The GE deal shouldn’t face quite the same hurdle, primarily because the number of large companies within the oil services sector isn’t changing, and General Electric and Baker Hughes weren’t head-to-head competitors anyway. GE’s oil and gas division primarily offers production systems, rig equipment and artificial lift technology. Baker Hughes mostly offers drilling and consultation/evaluation services.

The Deal’s Details

When all’s said and done, the new company is expected to initially drive anywhere between $23 billion and $32 billion in annual revenue. It’s the price of oil, however, that will ultimately dictate how much revenue the combined organizations can generate.

General Electric has already come up with a specific outlook, though. The acquisition is expected to add four cents per share to the bottom line in 2018, which would be the first full year of merged operations.

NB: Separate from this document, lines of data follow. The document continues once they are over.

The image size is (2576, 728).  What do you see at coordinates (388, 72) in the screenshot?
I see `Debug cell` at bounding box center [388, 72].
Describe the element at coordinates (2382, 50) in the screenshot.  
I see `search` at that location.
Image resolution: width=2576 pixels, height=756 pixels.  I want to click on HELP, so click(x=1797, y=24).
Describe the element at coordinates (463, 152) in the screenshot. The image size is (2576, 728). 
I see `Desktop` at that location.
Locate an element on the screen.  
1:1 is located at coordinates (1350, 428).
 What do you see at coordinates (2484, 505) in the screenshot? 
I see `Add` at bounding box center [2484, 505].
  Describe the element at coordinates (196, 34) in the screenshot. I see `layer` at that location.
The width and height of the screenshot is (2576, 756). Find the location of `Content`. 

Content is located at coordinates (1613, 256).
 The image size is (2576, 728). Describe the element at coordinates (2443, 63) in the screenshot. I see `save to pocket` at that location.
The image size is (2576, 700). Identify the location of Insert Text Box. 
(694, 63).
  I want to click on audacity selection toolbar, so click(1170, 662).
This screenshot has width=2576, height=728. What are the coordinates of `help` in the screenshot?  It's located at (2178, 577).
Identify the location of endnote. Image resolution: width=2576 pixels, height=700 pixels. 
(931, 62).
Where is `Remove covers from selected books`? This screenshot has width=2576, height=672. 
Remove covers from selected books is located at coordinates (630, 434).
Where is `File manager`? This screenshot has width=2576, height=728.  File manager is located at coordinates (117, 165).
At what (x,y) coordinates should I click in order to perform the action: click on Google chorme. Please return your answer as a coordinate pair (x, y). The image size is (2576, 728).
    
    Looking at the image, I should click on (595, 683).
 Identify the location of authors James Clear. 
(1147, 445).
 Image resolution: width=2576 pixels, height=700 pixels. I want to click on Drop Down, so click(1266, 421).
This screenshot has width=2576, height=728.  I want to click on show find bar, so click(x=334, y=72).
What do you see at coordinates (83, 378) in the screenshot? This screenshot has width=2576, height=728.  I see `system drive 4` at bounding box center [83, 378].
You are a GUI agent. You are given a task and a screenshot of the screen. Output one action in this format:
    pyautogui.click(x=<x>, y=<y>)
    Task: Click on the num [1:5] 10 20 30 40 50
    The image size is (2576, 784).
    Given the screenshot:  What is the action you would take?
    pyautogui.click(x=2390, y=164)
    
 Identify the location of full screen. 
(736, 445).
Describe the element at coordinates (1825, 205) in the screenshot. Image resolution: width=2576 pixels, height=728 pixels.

By 2020, the upside should be an additional eight cents per share of GE stock.

For perspective, analysts expect General Electric to post earnings of $1.49 per share this year, and $1.67 next year.

Whatever top line and bottom line change is in the cards, it would be created under the leadership of Lorenzo Simonelli, who currently holds the title of President and CEO of GE Oil & Gas. Current General Electric CEO Jeff Immelt will be chairman of the new company, with current Baker Hughes chief Martin Craighead expected to be named as vice chairman.

The pairing should be completed sometime in the middle of 2017.

What This Means for GE Stock

The acquisition is lauded for its capacity to put General Electric much deeper into the oilfield services arena and make it a top-three player in that space (size and scale are everything in the business).

But it’s not just the clout and backing that should have rivals like Halliburton worried and GE owners excited … It’s the potential for digitally driven improvements to the oilfield services business that General Electric could support. That’s the game changer here.

While GE has been cultivating a corporate paradigm shift that makes it first and foremost a software company that just so happens to make the equipment managed by its platform, that know-how can and will bring a new dimension to the way oil wells are managed. As MercBloc’s Dan Dicker explained it this morning on Bloomberg:

“This is a bet, again, for GE to get into the oil services game, buy what is a down and dirty oil services company … Baker Hughes is that old-school kind of cementing, pipes, plumbing kind of thing. GE, on the other side, [is] very much that type of digital, that new seismic imaging kind of routine … how you do spacing and frac wells and so forth. Together they make for a heck of an organization.”

Still, few deny that for this pairing to work out well, oil prices need to keep rising. That remains something of a question mark. The U.S. Energy Information Administration still only sees an average price of $51 per barrel of brent crude for 2017, up modestly from 2016’s likely average price of $43.

That’s going to keep the efficiency pressure on this new partnership … for only (hopefully) an extra eight cents per share per year within four years. That doesn’t exactly, suddenly make GE stock a screaming buy.

As of this writing, James Brumley did not hold a position in any of the aforementioned securities.